В 1893 году, за многие годы до того как во всем мире была введена дактилоскопия, нескладная, но симпатичная фигура первого эксперта-дактилоскописта полностью родилась в мозгу Марка Твена. Но не прошло и десяти лет, как суды в различных частях света стали рассматривать в качестве неоспоримой улики высказанные Простофилей Вильсоном аргументы.
Человек, который хотел избавиться от своих пальцевых узоров
В комнате, кроме полураздетого мужчины, находились еще три человека. Двое в белых халатах склонились над импровизированным медицинским креслом, а третий стоял в дверях.

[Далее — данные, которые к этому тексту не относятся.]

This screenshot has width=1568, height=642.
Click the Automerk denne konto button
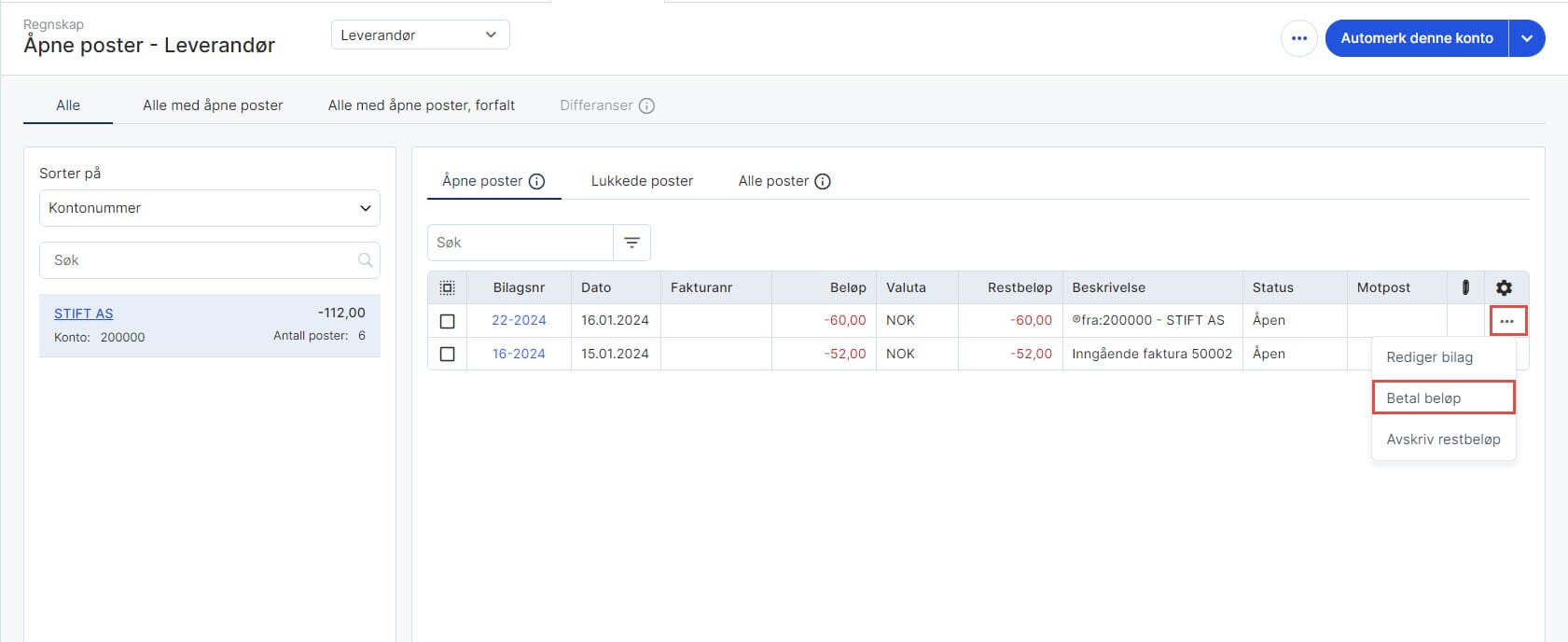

Как вы себя чувствуете, Джон? спросил высокий человек в
халате, стараясь нащупать пульс на правом запястье больного. Общий наркоз еще раз мы не будем давать, станем работать с местным наркозом.
Давайте приступать, доктор, едва слышно прозвучал ответ. Но, скажите, вы уверены в результате?
Мы можем спокойно начинать, ваше плохое самочувствие не повторится; мы больше не будем прибегать к эфиру, прозвучал уверенный ответ.
В комнате наступила тишина, слышны были только звуки открываемых ампул. Из стоящего на столе стерилизационного бачка появились блестящие хирургические инструменты. Два врача работали в лихорадочном темпе. Сидящий в кресле человек тихо постанывал, на его лбу появилась испарина. Он не мог сказать, сколько прошло времени, каждая минута казалась ему вечностью. Наконец заговорил высокий врач в белом халате.